IRAQ: Inside the Canal hotel the working day was drawing towards its end, but the blue and white UN building was still a hive of activity.
A briefing about landmines was in full swing in the conference room, while in the corridors and meeting rooms there was the typical UN activity - conversations and jokes in different languages between the dozens of races and nationalities who have rushed to Iraq since the war.
None of the 300 UN workers, many of them Iraqi, who were going about the business of bringing humanitarian relief were prepared for the fact that they were about to become its latest victims.
It was just after 4.30 p.m. when everything inside the building went black. A video camera at the briefing recorded the sound of a huge explosion, followed by crashing and breaking glass, and then piercing screams and shouts.
Mahmoud Shaker (42), an Iraqi translator, was in the room. The right shoulder of his shirt was spattered with the blood of those he had helped to carry outside.
"Everything just went black. Somebody was shouting: 'Everybody stay where you are. Wait for the electricity to come back on.' People were screaming and shouting.
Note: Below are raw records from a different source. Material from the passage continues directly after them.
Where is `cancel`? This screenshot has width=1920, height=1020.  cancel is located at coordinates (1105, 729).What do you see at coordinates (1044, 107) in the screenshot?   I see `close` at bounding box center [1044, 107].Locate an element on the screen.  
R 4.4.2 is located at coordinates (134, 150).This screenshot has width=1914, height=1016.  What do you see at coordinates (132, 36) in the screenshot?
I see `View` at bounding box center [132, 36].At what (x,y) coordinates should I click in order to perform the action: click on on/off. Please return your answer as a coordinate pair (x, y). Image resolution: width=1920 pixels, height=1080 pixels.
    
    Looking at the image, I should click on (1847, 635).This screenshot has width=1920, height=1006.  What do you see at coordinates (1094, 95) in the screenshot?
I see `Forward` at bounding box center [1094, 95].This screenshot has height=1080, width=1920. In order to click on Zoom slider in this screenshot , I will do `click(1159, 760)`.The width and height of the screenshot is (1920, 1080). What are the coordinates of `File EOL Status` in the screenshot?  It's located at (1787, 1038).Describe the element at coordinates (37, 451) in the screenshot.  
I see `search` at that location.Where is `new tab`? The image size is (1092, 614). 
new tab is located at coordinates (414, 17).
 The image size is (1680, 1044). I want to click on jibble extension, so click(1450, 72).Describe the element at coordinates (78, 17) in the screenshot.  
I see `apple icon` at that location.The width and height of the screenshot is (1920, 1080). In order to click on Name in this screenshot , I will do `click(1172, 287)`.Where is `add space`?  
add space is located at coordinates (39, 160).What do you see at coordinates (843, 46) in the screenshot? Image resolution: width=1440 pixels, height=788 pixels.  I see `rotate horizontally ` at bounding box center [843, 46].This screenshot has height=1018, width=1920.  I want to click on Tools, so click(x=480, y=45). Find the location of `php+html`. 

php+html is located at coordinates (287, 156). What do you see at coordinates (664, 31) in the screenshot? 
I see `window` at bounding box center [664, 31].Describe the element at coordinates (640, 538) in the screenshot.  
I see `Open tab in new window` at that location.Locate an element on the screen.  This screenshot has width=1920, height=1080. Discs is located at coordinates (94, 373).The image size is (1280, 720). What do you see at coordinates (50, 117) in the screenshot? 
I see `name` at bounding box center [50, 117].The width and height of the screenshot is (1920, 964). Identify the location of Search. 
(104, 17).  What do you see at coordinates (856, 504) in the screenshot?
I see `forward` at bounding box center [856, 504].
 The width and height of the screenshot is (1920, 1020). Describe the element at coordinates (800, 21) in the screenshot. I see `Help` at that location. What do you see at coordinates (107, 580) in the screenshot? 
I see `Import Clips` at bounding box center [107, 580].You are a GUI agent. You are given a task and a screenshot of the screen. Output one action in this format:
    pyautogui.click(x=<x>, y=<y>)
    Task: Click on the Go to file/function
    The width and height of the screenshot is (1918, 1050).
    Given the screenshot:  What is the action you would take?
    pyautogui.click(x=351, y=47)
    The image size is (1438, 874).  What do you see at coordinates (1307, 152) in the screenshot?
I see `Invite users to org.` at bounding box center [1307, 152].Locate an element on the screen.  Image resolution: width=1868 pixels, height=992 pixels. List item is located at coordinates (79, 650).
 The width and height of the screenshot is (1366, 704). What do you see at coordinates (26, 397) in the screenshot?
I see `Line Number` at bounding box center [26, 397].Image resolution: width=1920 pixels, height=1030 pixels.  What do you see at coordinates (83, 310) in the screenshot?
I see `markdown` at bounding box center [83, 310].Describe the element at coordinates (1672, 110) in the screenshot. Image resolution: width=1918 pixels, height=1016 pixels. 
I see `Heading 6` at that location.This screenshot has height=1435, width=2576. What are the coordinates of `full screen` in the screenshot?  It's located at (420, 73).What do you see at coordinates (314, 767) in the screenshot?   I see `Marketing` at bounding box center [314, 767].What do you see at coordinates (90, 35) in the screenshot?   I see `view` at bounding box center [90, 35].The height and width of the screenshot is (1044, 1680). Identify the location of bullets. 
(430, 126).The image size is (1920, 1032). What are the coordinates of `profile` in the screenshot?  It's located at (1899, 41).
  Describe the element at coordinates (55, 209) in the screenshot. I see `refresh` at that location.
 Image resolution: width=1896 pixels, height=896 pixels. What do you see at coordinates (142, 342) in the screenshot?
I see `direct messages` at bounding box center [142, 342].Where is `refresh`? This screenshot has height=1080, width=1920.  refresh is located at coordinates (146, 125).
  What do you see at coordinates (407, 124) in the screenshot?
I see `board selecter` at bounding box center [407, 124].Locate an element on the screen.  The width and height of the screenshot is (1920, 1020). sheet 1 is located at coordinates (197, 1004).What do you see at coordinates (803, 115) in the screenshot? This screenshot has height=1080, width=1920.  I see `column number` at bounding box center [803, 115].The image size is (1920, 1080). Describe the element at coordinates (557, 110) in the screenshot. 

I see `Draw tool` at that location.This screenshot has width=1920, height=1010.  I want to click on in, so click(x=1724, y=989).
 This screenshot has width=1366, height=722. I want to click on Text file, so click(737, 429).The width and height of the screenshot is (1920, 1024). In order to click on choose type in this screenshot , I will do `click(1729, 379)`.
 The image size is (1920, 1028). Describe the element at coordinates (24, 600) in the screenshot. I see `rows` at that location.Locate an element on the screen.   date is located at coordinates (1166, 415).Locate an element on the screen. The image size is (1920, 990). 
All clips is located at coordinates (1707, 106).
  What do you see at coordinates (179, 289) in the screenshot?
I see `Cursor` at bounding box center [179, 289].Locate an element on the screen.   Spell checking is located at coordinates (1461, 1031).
We headed for the windows. People were very brave and were helping each other to get out."
Not everybody was so lucky.
The bomber or bombers crashed the truck into the perimeter wall as close as they could get to the left-hand corner of the building. If UN envoy Sergio Vieira de Mello was the target they knew what they were doing.
The Canal hotel, which before the war was home to the UN weapons inspectors, was unrecognisable.
The corner of the building at all three levels had fallen into the car-park. The Internet cafe on the ground floor was destroyed. In the glass-fronted cafeteria, renowned among aid workers and journalists for serving some of the best food in Baghdad, tables and glass were blown across the room.
Outside, local people chased a small group of men they claimed had been responsible for the explosion.
As the dust settled some of the UN workers at the compound began to emerge dazed and confused from the wreckage. The question most seemed to be asking was why the UN? Why us? The walking wounded were pushed into trucks and driven away as ambulances began to arrive at the scene.
As more US soldiers in tanks and armoured personnel carriers sealed off the roads around the hotel, Blackhawk helicopters marked with red crosses began to arrive. American soldiers in T-shirts combed through the rubble. At first it was reported that Mr de Mello was alive. Colleagues, it was said, were trying to give him water. He had called emergency services using his mobile, another report said.
More than three hours after the explosion, the Blackhawks, their rotor blades whipping up clouds of dust as they landed three at a time in rotation, were still ferrying the wounded to military field hospitals around Baghdad.
One UN employee had gone across town to another office and returned to find ambulances speeding by and American soldiers scrambling through the destruction. She sat on the street and wept as she told a soldier that her niece was inside.
"Let me in please. Let me in," she said, waving her UN badge.
"Oh God, why is this happening to us? Oh God, let me in."